在开启PAE之后,32位的线性地址的结构发生了变化,具体结构如下
30-31位:页目录指针表索引
21-29位:页目录索引
12-20位:页表索引
0-11位:页内偏移
在开启PAE之后,表中地址都是物理地址,所有表项的大小变为8Byte,具体格式如下:
结合Windows Server 2008中calc.exe中数字的地址分析PAE的地址转化机制
我们在虚拟机中打开calc.exe,然后输入“1234567890”,然后我们打开windbg,附加到calc.exe进程中,用“x calc!gp*”查看calc.exe中gp开头的所有符号的虚拟地址
0:002> x calc!g*
000b4aad calc!GroupDigits = <no type information>
000c4edc calc!ghwndTimeOutDlg = <no type information>
000c4d70 calc!g_fHighContrast = <no type information>
000b5682 calc!GetKeyColor = <no type information>
000c4ecc calc!gfExiting = <no type information>
000b56cc calc!GetHelpID = <no type information>
000c4b80 calc!ghnoPrecNum = <no type information>
000c4be8 calc!ghnoParNum = <no type information>
000c4038 calc!gszSep = <no type information>
000c4ec0 calc!ghcurOld = <no type information>
000c4b6c calc!g_ahnoChopNumbers = <no type information>
000c4ed4 calc!ghCalcDone = <no type information>
000c4d84 calc!gpszNum = <no type information>
000c4ee0 calc!gnPendingError = <no type information>
000c402c calc!gszDec = <no type information>
000c4000 calc!gnDecGrouping = <no type information>
000c4d98 calc!gcio = <no type information>
000c4d6c calc!ghnoLastNum = <no type information>
000c4ed8 calc!ghDogThread = <no type information>
000c4d54 calc!g_hDecMenu = <no type information>
000c4efc calc!gbinexact = <no type information>
000c4d50 calc!g_hHexMenu = <no type information>
000c4ed0 calc!ghCalcStart = <no type information>
000c4d74 calc!g_fLayoutRTL = <no type information>
000c4d90 calc!gbRecord = <no type information>
000c4d88 calc!gcchNum = <no type information>
000c4c4c calc!gcIntDigits = <no type information>
000c4d40 calc!g_hwndDlg = <no type information>
000c4f10 calc!gfHalt = <no type information>
000c4d20 calc!gbUseSep = <no type information>
000c4d68 calc!ghnoMem = <no type information>
000c4f00 calc!gllfact = <no type information>
000c4d64 calc!ghnoNum = <no type information>
000c4070 calc!gldPrevious = <no type informatio
其中calc!gpszNum就是数字的变量名,其虚拟地址为000c4d84,用!dd 000c4d84查看该变量所指向的地址
0:002> dd 000c4d84
000c4d84 00428378 0000000c 00000000 00000001
00428378就是字符串“1234567890”的虚拟地址
0:002> dc 00428378
00428378 00320031 00340033 00360035 00380037 1.2.3.4.5.6.7.8.
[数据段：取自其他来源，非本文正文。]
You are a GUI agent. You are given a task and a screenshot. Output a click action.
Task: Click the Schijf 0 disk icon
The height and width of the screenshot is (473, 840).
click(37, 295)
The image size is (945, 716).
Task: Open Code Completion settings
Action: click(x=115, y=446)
00428388 00300039 0000002e 5da02f60 88000000 9.0.....`/.]....
我们使用虚拟地址00428378转化为物理地址,首先使用.formats命令将该地址转化为二进制形式
0:002> .formats 00428378
Evaluate expression:
Hex: 00428378
Decimal: 4359032
Octal: 00020501570
Binary: 00000000 01000010 10000011 01111000
Chars: .B.x
Time: Fri Feb 20 18:50:32 1970
Float: low 6.1083e-039 high 0
Double: 2.15365e-317
根据PAE32位线性地址的结构我们得出:
页目录指针表索引为 00 = 0x0
页目录索引为000000 010 = 0x2
页表索引为00010 1000 = 0x28
页内偏移为0011 01111000 = 0x378
我们使用!process 0 0,找到calc.exe的EPROCESS结构体,其中DirBase就是CR3的值,即页目录指针表的基地址
PROCESS 8340c9f0 SessionId: 1 Cid: 0a34 Peb: 7ffdd000 ParentCid: 0278
DirBase: 3ed32440 ObjectTable: 8fa64808 HandleCount: 46.
Image: calc.exe
由于CR3低5位值全为0,所以页目录指针表基地址为3ed32440,使用!dq 3ed32440查看该表的内容
kd> !dq 3ed32440
#3ed32440 00000000`06a49801 00000000`0698a801
#3ed32450 00000000`0638b801 00000000`0630c801
页目录指针表的虚拟地址为0,所以我们要考察的表项为00000000`06a49801
该值的12-35位为页目录表的基地址高24位,故页目录表的基地址为06a49000,页目录索引为0x2,故输入!dq 06a49000+0x2*8(每个表项大小为8Byte)
kd> !dq 06a49000+0x2*8
# 6a49010 00000000`06b31867 00000000`06d7e867
该值为00000000`06b31867,12-35位为页表基地址高24位,故页表基地址为06b31000,页表索引为0x28,故输入!dq 06b31000+0x28*8
kd> !dq 06b31000+0x28*8
# 6b31140 80000000`0620b867 00000000`00000000
该值为80000000`0620b867,12-35位为页面基地址高24位,故页面基地址为0620b000,页内偏移为0x378,故输入!dc 0620b000+0x378
kd> !dc 0620b000+0x378
# 620b378 00320031 00340033 00360035 00380037 1.2.3.4.5.6.7.8.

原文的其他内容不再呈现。